Some half of troubled enterprises failing to receive main bank support started restructuring processes by June 2003. About 15% of listed enterprises are required to undergo restructuring, including some 9% that have already launched restructuring processes. The remainder, 6%, may have to be subjected to restructuring and other restructuring processes in the near future.
This indicates that rapid corporate restructuring mechanisms are growing more important in place of the main bank system.
Effectiveness of reconstruction-oriented out-of-court workout
Reconstruction-oriented out-of-court workout is usually quick and should be exploited widely. The problem is that bank-led out-of-court workout for their reconstruction is frequently conceived as including easy debt waivers to keep them afloat.
Most companies that have received debt forgiveness mainly from financial institutions are large enterprises that have performed relatively better, and they have been requested by financial institutions to book massive special losses and reduce jobs upon debt forgiveness.
Therefore, we can conclude that financial institutions have not necessarily provided easy debt forgiveness in order to keep trouble enterprises afloat and delay their liquidation, although the number of samples to draw this conclusion has been limited. Out-of-court workout of large enterprises has worked to prevent their bankruptcies and reduce debts at bankrupt firms. While urging financial institutions to refrain from exploiting debt waivers to delay the liquidation of troubled companies, Japan should try to promote out-of-court workout of such firms for their reconstruction.
Effectiveness of corporate restructuring through public frameworks
A major advantage of using the Industrial Revitalization Corporation of Japan framework is that the IRCJ can put together loans and make corporate restructuring easier for bank-led out-of-court workout of troubled enterprises by exploiting its neutral position to make up for a decline in main banks' interest-coordinating function.
Overseas public asset management companies, similar to the IRCJ, have commonly bought loans at market prices with some options, given consideration to the promptness of loan purchases and the equal treatment of financial institutions, and taken advantage of private-sector know-how and capital including foreign firms. Based on these overseas precedents, the IRCJ is expected to work well.
M&A deals to improve enterprise value
Merger and acquisition deals have increased in recent years as (i) changes in business resources for improving enterprise value have forced enterprises to reorganize business resources appropriately and quickly, (ii) business managers have growingly recognized the importance of speedy management decisions, and (iii) legal systems have been developed to make reorganization of enterprises easier.

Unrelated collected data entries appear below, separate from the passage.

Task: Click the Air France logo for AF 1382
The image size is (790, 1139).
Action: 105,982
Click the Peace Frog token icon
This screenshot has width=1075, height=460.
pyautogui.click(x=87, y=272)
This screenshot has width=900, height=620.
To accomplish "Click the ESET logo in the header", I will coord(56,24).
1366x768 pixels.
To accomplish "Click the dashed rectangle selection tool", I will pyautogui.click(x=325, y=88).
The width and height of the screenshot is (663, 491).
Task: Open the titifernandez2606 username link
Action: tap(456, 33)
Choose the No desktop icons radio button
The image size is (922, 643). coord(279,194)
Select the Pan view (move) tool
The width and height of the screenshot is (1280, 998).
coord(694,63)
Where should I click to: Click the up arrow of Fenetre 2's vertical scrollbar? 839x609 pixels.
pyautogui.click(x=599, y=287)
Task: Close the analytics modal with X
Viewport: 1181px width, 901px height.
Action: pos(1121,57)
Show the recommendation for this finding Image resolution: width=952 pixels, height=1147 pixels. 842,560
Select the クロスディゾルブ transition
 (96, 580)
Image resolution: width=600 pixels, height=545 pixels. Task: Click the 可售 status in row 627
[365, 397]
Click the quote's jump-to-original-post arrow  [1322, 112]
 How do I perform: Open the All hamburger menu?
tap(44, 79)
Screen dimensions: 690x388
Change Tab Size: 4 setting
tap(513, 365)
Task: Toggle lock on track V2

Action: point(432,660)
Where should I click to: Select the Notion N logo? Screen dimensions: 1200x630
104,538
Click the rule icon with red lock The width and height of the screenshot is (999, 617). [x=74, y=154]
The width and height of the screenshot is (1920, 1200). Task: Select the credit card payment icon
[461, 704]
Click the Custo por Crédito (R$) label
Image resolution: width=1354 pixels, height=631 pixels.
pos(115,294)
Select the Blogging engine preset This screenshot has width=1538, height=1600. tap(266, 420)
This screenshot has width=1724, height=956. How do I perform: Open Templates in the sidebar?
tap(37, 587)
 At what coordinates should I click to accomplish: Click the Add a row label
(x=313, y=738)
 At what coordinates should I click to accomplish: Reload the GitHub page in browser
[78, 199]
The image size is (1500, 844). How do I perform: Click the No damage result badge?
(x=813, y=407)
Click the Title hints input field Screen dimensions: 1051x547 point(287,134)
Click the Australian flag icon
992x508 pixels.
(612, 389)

It is difficult to measure the real effects of recent M&A deals since it is too early to find any effect. Generally, however, we can assume that the effects of M&A deals would vary depending on the respective conditions of the enterprises adopting such deals. Like transfers of business operations, some M&A deals are suitable for turning around slumping enterprises. If M&A deals are established as an effective means to obtain competitive advantages through selection and concentration of business resources, Japanese companies may adopt such deals more frequently.
As discussed above, efforts have been launched to restructure and turn around excessively indebted enterprises and enhance the profitability of enterprises. We expect that rebuilding of enterprises will make further progress in future through appropriate exploitation of reconstruction-oriented out-of-court workout including debt waivers, M&A deals and other means that have been adopted, as their good reputations are established.